The aesthetic preferences of the Academy’s disproportionately older and whiter voting body means that relatively niche films reign, and period dramas tend to be over represented. And while the Academy is in the process of infusing its voting base with some more youth and diversity, change happens slowly, which is likely to keep #OscarsSoWhite even if doors open in Hollywood. Kevin Hart is in a lot of movies, but he’s not in the type of films set in early 20th century Europe that Oscar voters disproportionately love. Rock’s trip to “Compton” made that clear.

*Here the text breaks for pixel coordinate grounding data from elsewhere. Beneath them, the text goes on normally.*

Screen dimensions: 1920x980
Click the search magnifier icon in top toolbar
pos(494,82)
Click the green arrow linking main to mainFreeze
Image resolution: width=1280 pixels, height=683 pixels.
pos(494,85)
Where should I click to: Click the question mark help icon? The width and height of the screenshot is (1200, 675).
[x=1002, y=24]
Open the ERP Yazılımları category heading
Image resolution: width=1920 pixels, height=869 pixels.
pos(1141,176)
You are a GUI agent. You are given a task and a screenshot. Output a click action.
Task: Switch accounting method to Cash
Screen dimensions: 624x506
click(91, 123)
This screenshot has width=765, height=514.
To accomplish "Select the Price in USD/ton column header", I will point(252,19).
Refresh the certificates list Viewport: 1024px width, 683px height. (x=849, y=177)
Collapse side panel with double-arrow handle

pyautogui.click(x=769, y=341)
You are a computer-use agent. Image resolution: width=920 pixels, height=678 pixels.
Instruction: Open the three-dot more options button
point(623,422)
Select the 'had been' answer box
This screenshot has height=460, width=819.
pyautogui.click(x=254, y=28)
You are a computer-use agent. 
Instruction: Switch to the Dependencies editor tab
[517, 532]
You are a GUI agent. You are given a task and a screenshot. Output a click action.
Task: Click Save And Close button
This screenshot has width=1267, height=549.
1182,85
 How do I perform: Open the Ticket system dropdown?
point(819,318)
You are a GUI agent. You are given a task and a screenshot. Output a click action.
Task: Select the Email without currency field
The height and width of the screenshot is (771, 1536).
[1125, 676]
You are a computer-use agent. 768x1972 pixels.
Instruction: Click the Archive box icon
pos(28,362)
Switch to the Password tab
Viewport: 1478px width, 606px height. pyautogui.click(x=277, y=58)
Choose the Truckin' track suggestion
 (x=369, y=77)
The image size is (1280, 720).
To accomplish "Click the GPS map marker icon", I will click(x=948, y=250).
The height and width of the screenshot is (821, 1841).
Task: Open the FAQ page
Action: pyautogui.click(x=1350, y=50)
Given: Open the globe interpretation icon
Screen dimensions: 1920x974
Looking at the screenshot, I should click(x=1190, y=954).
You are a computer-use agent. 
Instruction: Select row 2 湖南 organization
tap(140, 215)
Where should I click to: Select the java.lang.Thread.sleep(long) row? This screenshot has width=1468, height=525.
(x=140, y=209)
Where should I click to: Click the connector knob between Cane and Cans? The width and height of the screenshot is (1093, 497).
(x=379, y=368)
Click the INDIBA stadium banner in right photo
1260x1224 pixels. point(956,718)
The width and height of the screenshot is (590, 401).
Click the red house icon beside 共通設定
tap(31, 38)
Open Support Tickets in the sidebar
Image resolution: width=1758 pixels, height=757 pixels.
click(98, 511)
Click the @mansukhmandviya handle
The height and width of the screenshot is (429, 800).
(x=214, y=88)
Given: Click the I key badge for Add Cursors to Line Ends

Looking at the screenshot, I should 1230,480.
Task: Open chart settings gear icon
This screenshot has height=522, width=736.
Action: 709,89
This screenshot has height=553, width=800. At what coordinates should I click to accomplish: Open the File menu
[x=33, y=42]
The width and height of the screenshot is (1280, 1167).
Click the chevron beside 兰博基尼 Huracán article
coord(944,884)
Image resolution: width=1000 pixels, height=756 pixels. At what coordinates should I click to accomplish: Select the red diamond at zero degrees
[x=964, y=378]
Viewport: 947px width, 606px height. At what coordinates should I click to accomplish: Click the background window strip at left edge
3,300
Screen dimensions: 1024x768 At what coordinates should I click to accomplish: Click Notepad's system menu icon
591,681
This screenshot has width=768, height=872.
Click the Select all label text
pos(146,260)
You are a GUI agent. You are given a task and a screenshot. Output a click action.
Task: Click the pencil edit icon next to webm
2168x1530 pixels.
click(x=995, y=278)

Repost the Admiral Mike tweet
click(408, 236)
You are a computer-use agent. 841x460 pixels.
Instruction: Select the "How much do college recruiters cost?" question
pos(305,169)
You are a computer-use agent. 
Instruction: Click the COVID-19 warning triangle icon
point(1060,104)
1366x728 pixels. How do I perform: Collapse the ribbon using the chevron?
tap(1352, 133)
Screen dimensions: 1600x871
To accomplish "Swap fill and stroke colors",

And that’s why, as Rock pointed out, diversity in Hollywood is about actors like “Creed” star Michael B. Jordan — who many thought was snubbed — getting the opportunity for the roles DiCaprio was cast in at the same age. Or it’s about an Academy that recognizes “Creed” and “Straight Outta Compton” as equally legitimate candidates for the premier awards as “The Danish Girl” and “Brooklyn,” both historical dramas set in the last century.
In a year when Hollywood’s diversity issues were front and center on the program, the best actor, best supporting actor and best supporting actress Oscars were for historical roles based on white people set at least 50 years ago. Leonardo DiCaprio won his long-awaited best actor trophy for his portrayal of Hugh Glass, an early 19th century frontiersman. Mark Rylance in “Bridge of Spies” and “The Danish Girl” star Alicia Vikander, both historical roles that called for white Europeans.
Even winning black roles have disproportionately been in period or biographical films such as Morgan Freeman’s win for “Shawshank Redemption,” Lupita Nyong’o in “12 Years a Slave” and Foxx’s bravura performance in “Ray” — which Rock said was so good “that they went to the hospital and unplugged the real Ray Charles.” It’s telling that Denzel Washington’s first Oscar came from playing a character from the 1860s. He finally won for his portrayal of a fictional contemporary black man in 2001. One of his competitors: Will Smith, as Muhammad Ali.
But despite the cavalcade of cross-cultural stars on stage, Brie Larson was the only one of the four acting award winners who played a role that wasn’t always intended for a white person. And even best picture winner “Spotlight” was based on a true story that incidentally featured mostly white people. Jamie Foxx and Lupita Nyong’o are obvious stars. Michael B. Jordan is, too. But there are not that many roles for them in “The Danish Girl.”